Não importa se o assédio foi maior ou menor, ser vítima de assédio não pode ser mensurável do seguinte modo:” ah, foi perseguida, é mais grave do que ter sido só elogiada em forma de piropo ofensivo” ou, numa outra versão, “ah, foi coagida a ter relações para subir na carreira, é pior do que ter um homem a tirar-lhe as medidas”. Assédio é assédio. O facto de ser preciso existir um escândalo​ em Hollywood para que o assunto pegue moda é, como em quase tudo o que acontece nos dias de hoje, fruto da vertigem da informação, dessa contaminação veloz que só as redes sociais conseguem. A aldeia global no seu esplendor.

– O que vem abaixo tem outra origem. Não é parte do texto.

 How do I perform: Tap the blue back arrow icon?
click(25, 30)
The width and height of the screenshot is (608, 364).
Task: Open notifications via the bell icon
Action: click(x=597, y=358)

A mim, dá-me igual se o dono da produtora Miramax, Harvey Weinstein, alega estar doente, se se despediu, se foi corrido da Academia e se, de repente, é o pai de todos os quem praticam o assédio na indústria cinematográfica ou outra. O que me custa, e considero hediondo, é o silêncio que várias actrizes praticaram religiosamente durante décadas. O que me custa é saber que existem outras tantas que nunca chegarão à denúncia pela simples razão de que o dinheiro (a vergonha e o medo de que a carreira fosse interrompida se se​ recusassem) falou mais alto, assinaram acordos com o dito senhor para manter essa coisa preciosa e conivente que se chama silêncio.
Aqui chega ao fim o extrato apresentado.